Scientists from the Institute of Nano Science and Technology (INST), India, developed a free fluoride ion detection and quantification kit, which can be used in households to evade Fluorosis-based disorders.
Fluorosis is a crippling disease resulting from deposition of fluorides in the hard and soft tissues of body due to excess intake of fluoride through drinking water, food and industrial pollutants over a long period. It results in dental fluorosis, skeletal fluorosis, and non-skeletal fluorosis.
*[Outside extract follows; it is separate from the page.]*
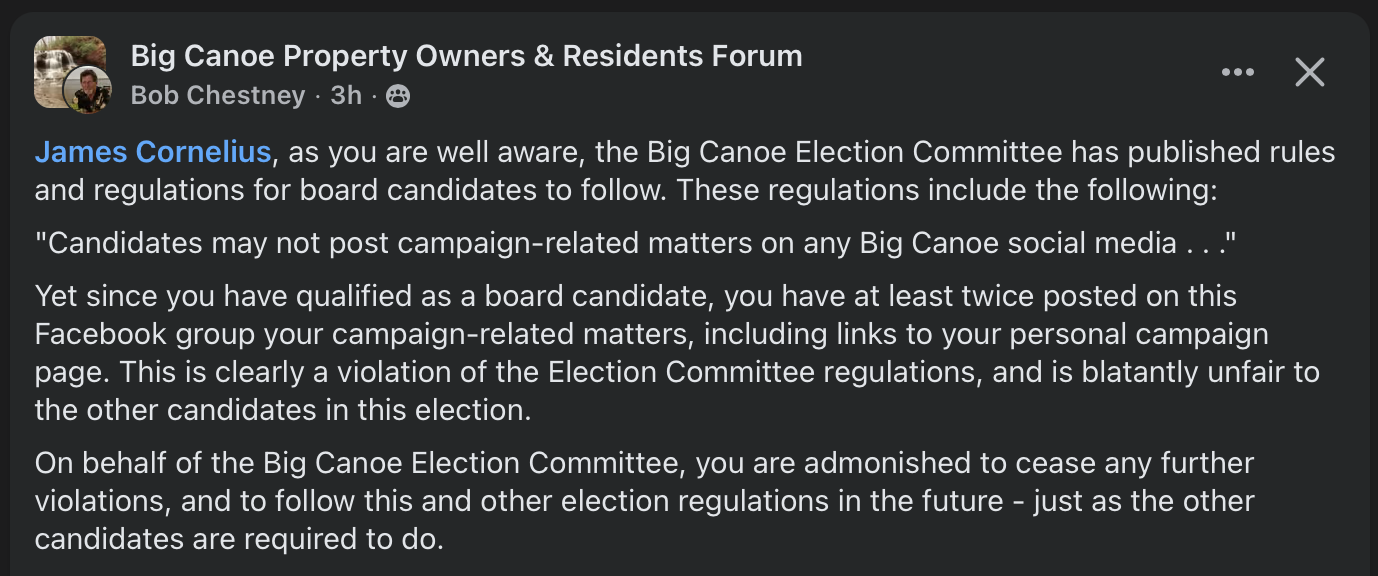Open the post permalink via 3h timestamp
Viewport: 1378px width, 576px height.
click(x=346, y=95)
A team led by Dr. Jayamurugan Govindasamy developed the kit using a push pull chromophore based on 2,3-disubstituted 1,1,4,4-tetracyano-1,3-butadienes (TCBDs) that changes color upon exposure to fluoride ion. The identified chromophore (C3-phenyl, C2-urea functionalized TCBD) is the result of a systematic study seeded by the Early Career Research (ECR) Award and further supported by the Ramanujan Fellowship grant of DST received by Dr. Govindasamy.
The Journal of Organic Chemistry carried the study. The researchers designed urea as an unusual donating moiety instead of traditional donor moieties, such as amines, to obtain better optoelectronic properties. The charge-transfer (CT) property that arises through-bond in aniline donor is usually quenched due to photoinduced electron transfer (PET) mechanism. Whereas upon introducing urea as an electron donor, the CT exhibited both spaces as well as through bond due to “Field-effect”. Thus partial overcoming of PET process, which led to white light emission, an official release said.
Later, they extended its applicability in sensing of biologically relevant fluoride, as it is well known that fluoride can bind with urea via H-bonding interaction. Thus the combination of the push-pull chromophore with urea turned out to be an ideal system for the same. The INST scientists have optimized the synthesis of this chromophore in the laboratory scale. Furthermore, the design and synthesis can be slightly modulated to increase the sensitivity from 3 ppm to less than 1 ppm. Currently, the INST team is working in this direction. The major cost involves only the synthesis of the chromophore, making it affordable and accessible.
He commercial kits for F– detection available now need analytical methods, mainly spectrometers. Some colorimetric detection kits are available, but they have some handling issues like work only with pH<1 (use of HCl). The kit developed by the INST scientists’ scores above these in its ease of usage, the release said.
The non-planar push-pull chromophores sense fluoride ion with the naked eye in both solutions- as well as solid-phases, it said.